The International Paralympic Committee (IPC) are happy with the progress made by the Tokyo 2020 Organising Committee following a visit to see how preparations are going.
The third IPC Tokyo project review saw two days of meetings held in the Japanese capital with the Games' Organising Committee, Tokyo Metropolitan Government (TMG) and Japanese Paralympic Committee all providing updates in a number of areas.
IPC chief executive Xavier Gonzalez declared he was impressed at what they saw and with the level of public engagement with 1,200 days still to go until the Opening Ceremony.
“All stakeholders are showing great commitment and enthusiasm to staging the best Paralympic Games ever,” said Gonzalez.
“During our short time here, we have been captivated at the visibility of the Paralympic brand around the city and on licensed merchandise.
"The level of interest and awareness in the Games is like nothing we have experienced with three years still to go.
“To learn that more than 11,000 people attended last week’s wheelchair basketball finals and a further 52,000 were at the TMG’s No Limits Special 2017 event in Ueno underlines the growing excitement for the Paralympics.

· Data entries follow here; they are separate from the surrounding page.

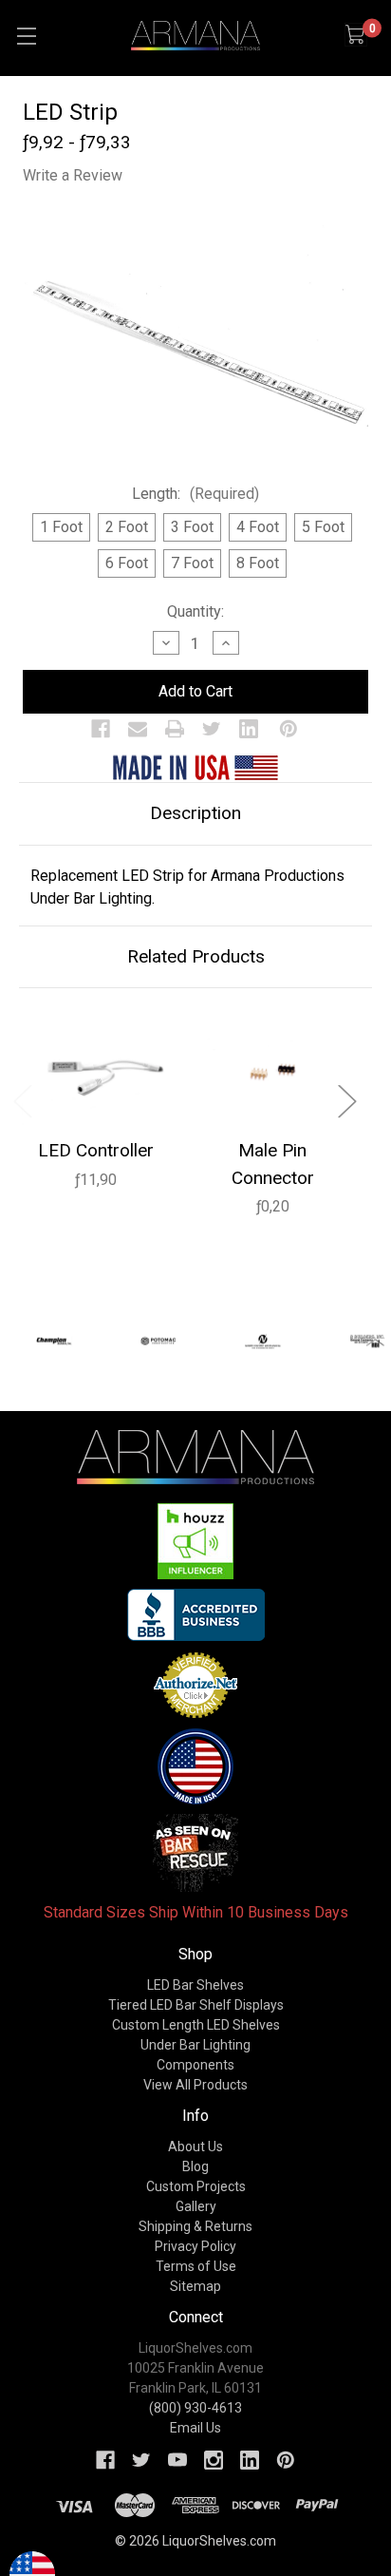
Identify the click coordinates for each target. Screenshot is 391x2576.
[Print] (174, 729)
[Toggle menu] (26, 36)
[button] (196, 1541)
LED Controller (96, 1150)
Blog (195, 2166)
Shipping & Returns (195, 2226)
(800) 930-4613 (195, 2407)
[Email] (137, 729)
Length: (195, 494)
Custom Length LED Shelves (196, 2024)
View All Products (195, 2084)
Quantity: (195, 611)
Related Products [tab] (196, 956)
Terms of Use (196, 2266)
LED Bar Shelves (195, 1985)
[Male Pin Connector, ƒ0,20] (272, 1069)
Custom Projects (196, 2186)
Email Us (195, 2427)
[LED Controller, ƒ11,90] (96, 1069)
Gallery (196, 2206)
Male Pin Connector (273, 1164)
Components (195, 2064)
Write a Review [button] (72, 175)
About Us (195, 2146)
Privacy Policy (195, 2246)
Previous (22, 1101)
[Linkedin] (248, 729)
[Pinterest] (288, 729)
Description (195, 813)
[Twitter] (211, 729)
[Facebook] (100, 729)
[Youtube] (177, 2460)
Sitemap (195, 2286)
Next (346, 1101)
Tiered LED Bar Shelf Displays (196, 2005)
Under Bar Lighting (195, 2044)
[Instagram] (213, 2460)
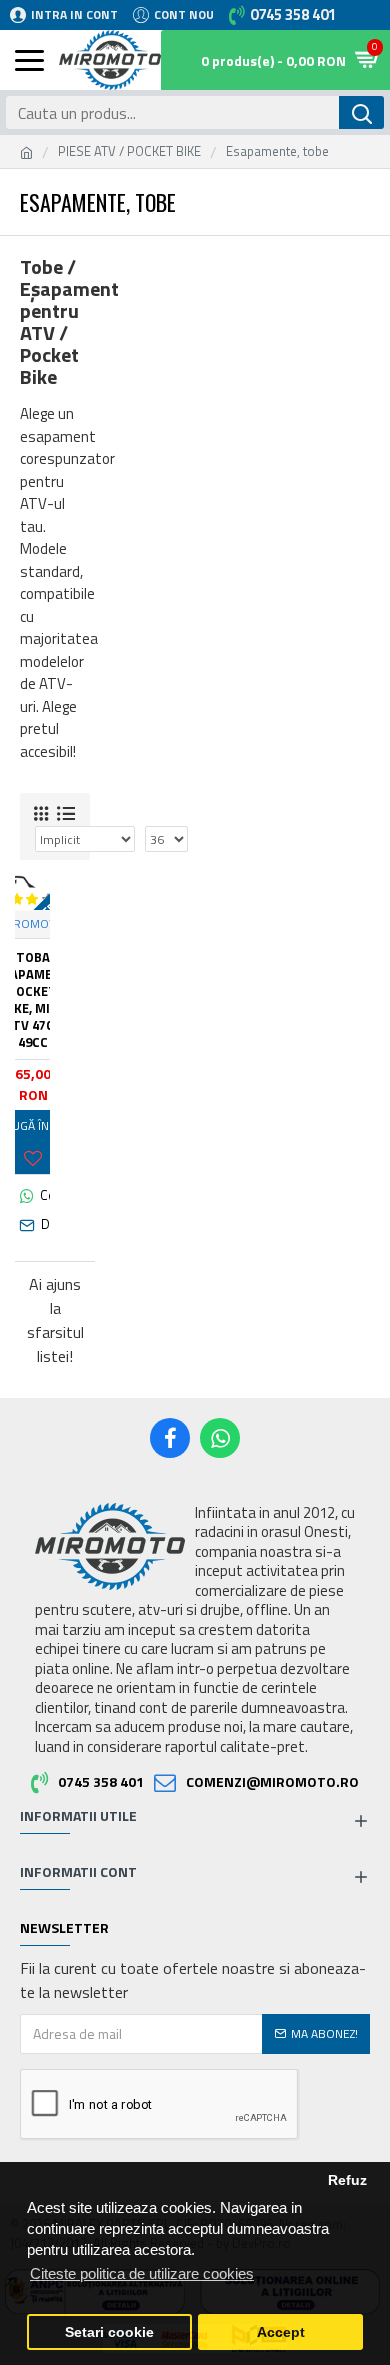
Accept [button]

“Such level of engagement provides a wonderful foundation from which to build as eventually we need to translate interest and awareness into ticket sales and TV viewers.
“London 2012 set the benchmark very high when it sold more than one million Paralympic tickets in the first month of sales in 2011, eventually selling 2.85 million.
"I am confident Tokyo 2020 can set new records in this area.”
Gonzalez highlighted how accessibility will continue to be a priority issue for the IPC in the years leading up to the Games.
Accessibility for athletes and other people with impairments at last year's Paralympic Games was a concern in the build-up to the event in Rio de Janeiro amid a series of budget cuts.
Prior to the Games, IPC President Sir Philip Craven, due to stand down from the role later this year, had praised the city of Rio for their accessibility plans.
It came despite Rio being perceived to be a difficult city to navigate.
Sir Philip recently met with Japanese Prime Minister Shinzō Abe, where he said the Universal Design 2020 plan would "promote a barrier-free attitude amongst the people of Japan and make for more accessible facilities".
“We are greatly encouraged at the passing of the Universal Design 2020 Action Plan and the publication of Tokyo 2020’s own accessibility guidelines," added Gonzalez.
"Both will go some way to ensure greater inclusion for all in this city.
“We want accessibility to be a fundamental part of the design process for all the new venues built for the Games.
"As for existing venues, we hope that accessibility is not compromised and that all these facilities are brought up to speed with the requirements for hosting Paralympic sport."
Before the fourth IPC Tokyo 2020 project review in October, the IPC has said it expects the Organising Committee to make progress in the planning of test events, which are expected to begin in 2019.
The governing body also want the finalised Paralympic specific budget confirmed by the end of the year.
At the end of the project review, the IPC donated a number of old mobile phones to the Organising Committee.
The metals from the phone will be used to produce medals for the 2020 Olympic and Paralympic Games.
Tokyo 2020 aims to collect as much as eight tons of raw metal which includes around 40 kilograms of gold, 4,900kg of silver and 2,900kg of bronze which, following the production process, will yield around two tons of pure metal, enough to produce 5,000 medals.